Everyone who has published a book has been a debut at some point. There’s consolation in that. But everyone that I’ve spoken to also remembers the sheer terror of putting your words out there. This time, falling short feels like falling out of the penthouse.

As Harvey Specter said on my favorite show, Suits, “Deep down they think it's only a matter of time before they fail. They would rather fall from the third floor than the penthouse.”

Besides being a dashingly good-looking high-powered attorney, Harvey was right about one thing: failure feels inevitable and it’s easier to stop yourself from climbing too high so you can save yourself from heartbreak. Boston felt like a failure because I didn’t finish the program. I ended up not liking teaching as much as I thought. Getting an agent took me eight months, but during a bleak time when I thought I wouldn’t get one, it seemed I had fallen short again. Now, with the debut in May, the fear of failure is like a ticking clock: it’s only a matter of time before it happens—with sales, with fans, or something as simple as a spelling error we didn’t catch through the editing process…and like Harvey said, it’s much easier to fall from the third floor than build a castle in the sky and fall out of the penthouse. I’ve finally achieved a lifelong dream by taking the risk to put my words out there. This is my penthouse.

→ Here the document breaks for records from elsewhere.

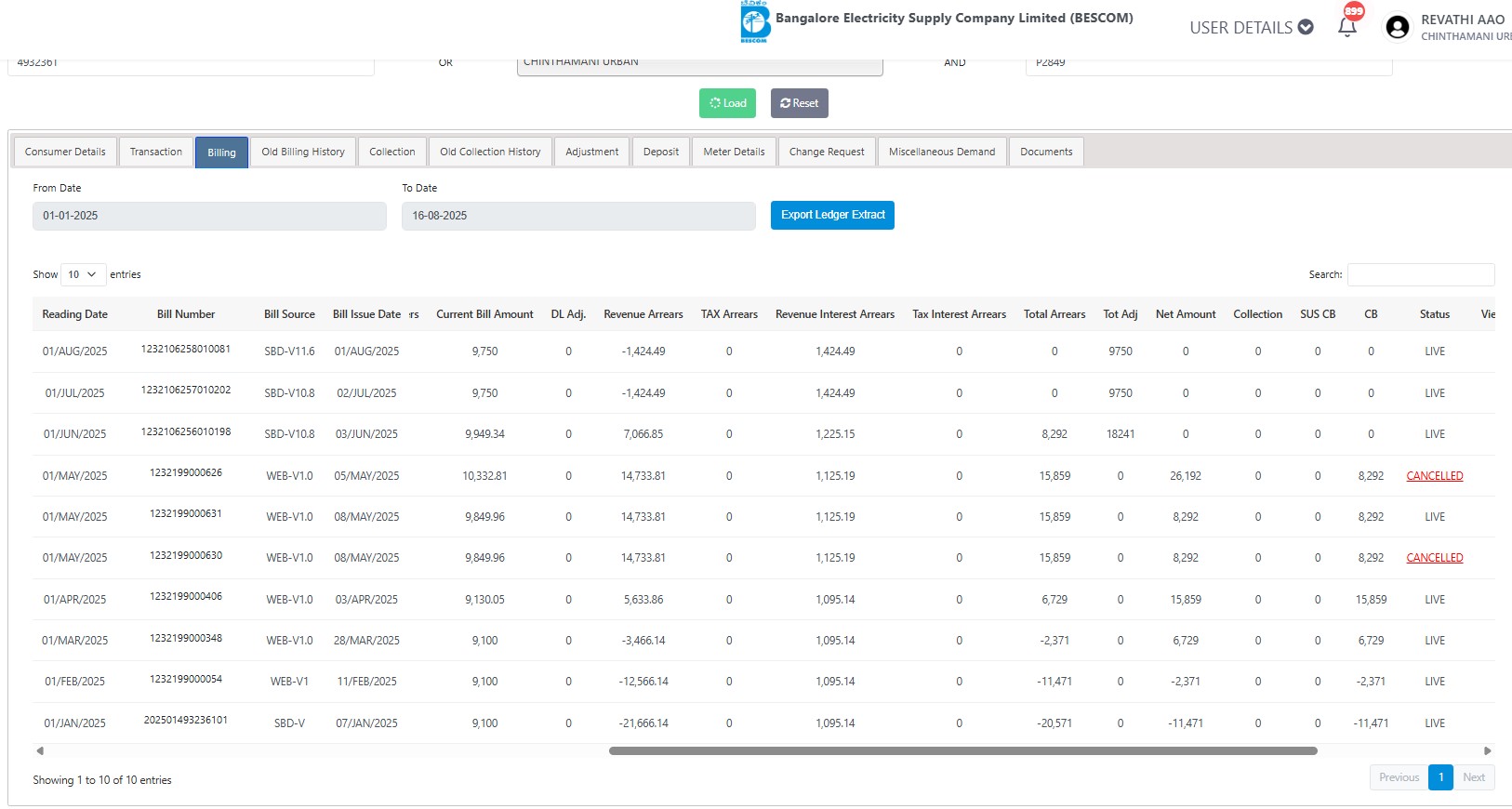
Task: Sort by the Reading Date column header
Action: point(74,314)
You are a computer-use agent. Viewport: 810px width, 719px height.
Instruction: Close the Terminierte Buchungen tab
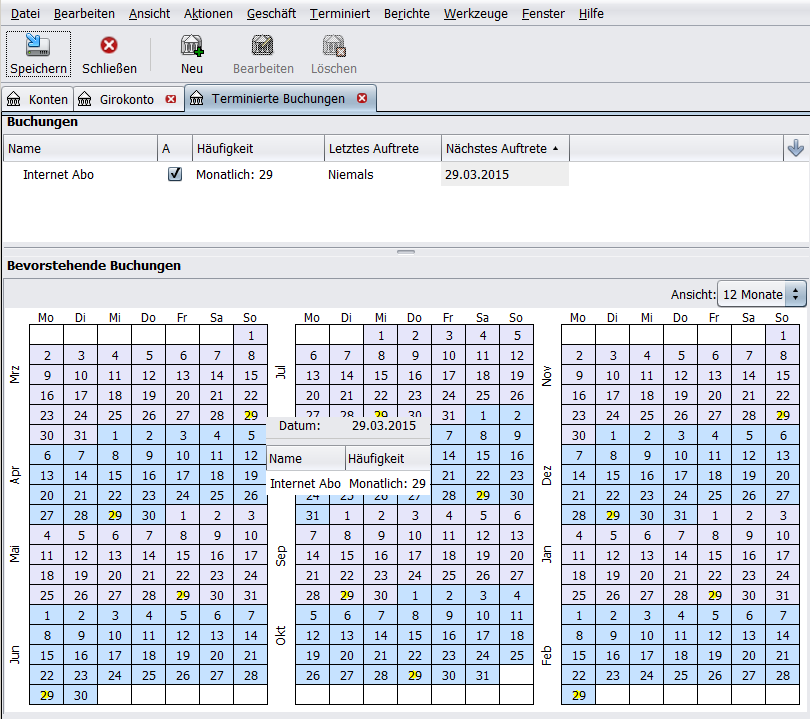pyautogui.click(x=362, y=98)
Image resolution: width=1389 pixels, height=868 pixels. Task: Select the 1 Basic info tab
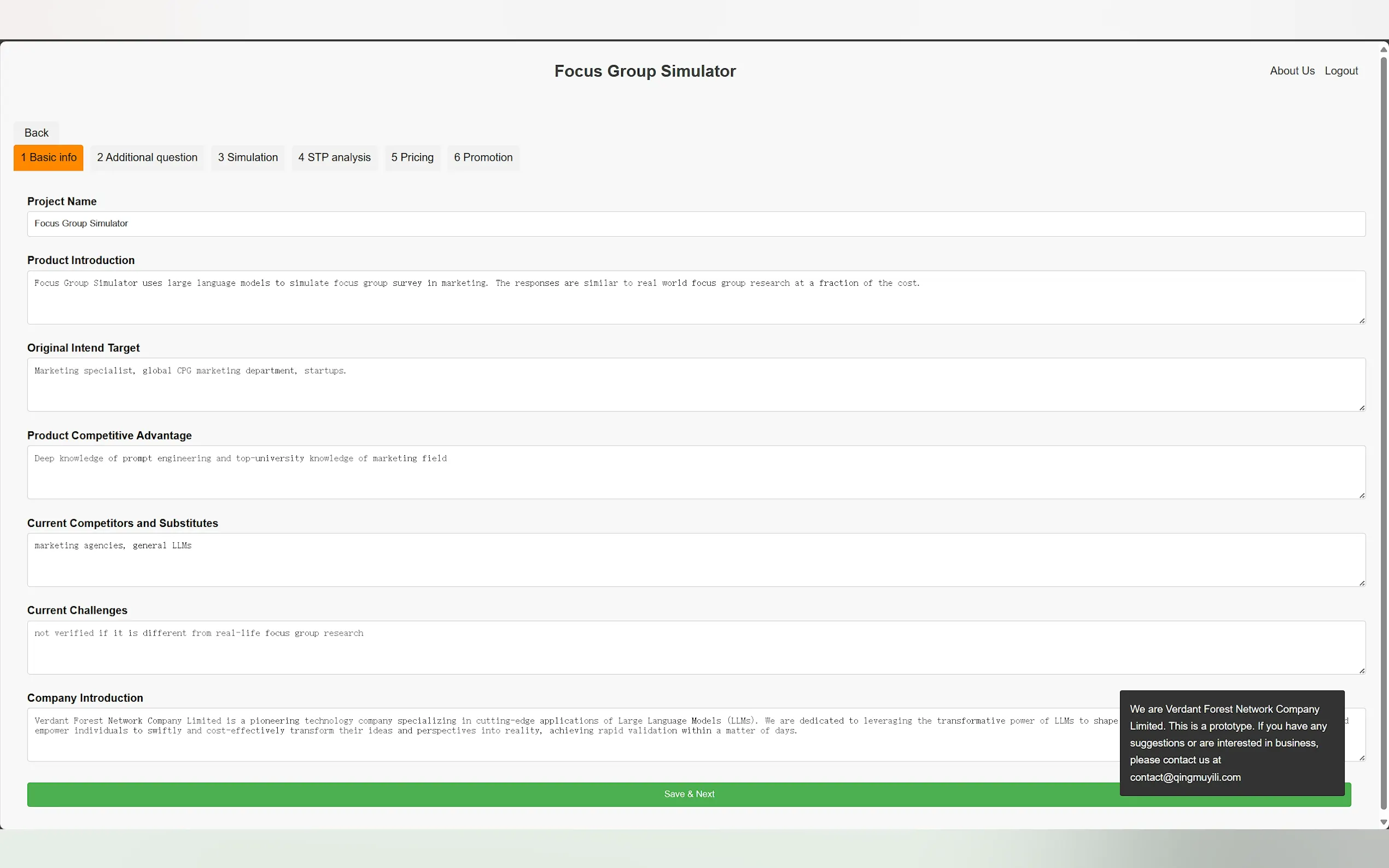click(x=49, y=157)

You know how I mentioned that fear of snakes? Well, the terror multiplies when you run from it—I took a walk last year with my best friend on a bike path behind my house. We saw a snake from about twenty feet away, lounging on the path in the sun. We turned around immediately and I will remember that panicked stroll back for the rest of my life. The entire time I was running away from arguably one of my biggest terrors, I thought it was growing behind me. When I see that walk in my mind’s eye, I see the snake growing bigger and bigger in size as it gives chase. The fact is, if I’d just continued walking, I probably would have scared it and I could have kept going.

Now, I’m not trying to be all Augustus Waters and be metaphorical here. But when John Green wrote those words, “It's a metaphor, see: You put the killing thing right between your teeth, but you don't give it the power to do its killing,” he was onto something. Because the only way to face a fear is to go through it and take away its power over you.

So, now, as I close in on my release date and the haunting nightmare of failure, I am going to face it and go in headfirst. I’m going to step over the snake next time. I’m going to prove to myself that it won’t grow if I face it. Because what I want, success, is on the other side of facing that fear. This time, I’ll remember not to give the fear any power over me. I won’t stop short because the fall is higher. This is my penthouse. And I’ll decide how to fall.

~*~


Annika Sharma was born in India and moved to the United States (Pennsylvania!) when she was a baby. Annika was a daydreamer from day one, always coming up with stories and games of pretend that seemed real. She was a serious journal-writer from fifth grade to college and wrote dramatic scenes for stories often, inspired by soap operas she watched in summers off from school.

Eventually, when the time for college came around, Annika's parents encouraged her to pursue journalism. Convinced she couldn't make a living from writing, Annika disagreed. After five years, two degrees, two minors, working with children, being a dancer teacher, and creating a two-and-a-half page resume in college that had interests so all-over-the-place that even she couldn't make sense of it, Annika finally decided her parents were right. Writing was where her heart belonged all along.

In the month before graduate school, the idea Annika had in her mind for years finally poured out in the form of the novel, The Rearranged Life. Annika began editing in earnest after she finished her Master's degree in Early Childhood Special Education, landing Stacey Donaghy of Donaghy Literary Group as an agent. Three months later, she had a book deal with Curiosity Quills.

In her spare time, Annika loves spending time with her family and friends, often indulging in the three S's: Starbucks, shopping and superhero movies. As a chocolate lover and general all-around vegetarian foodie, Annika also adores cooking.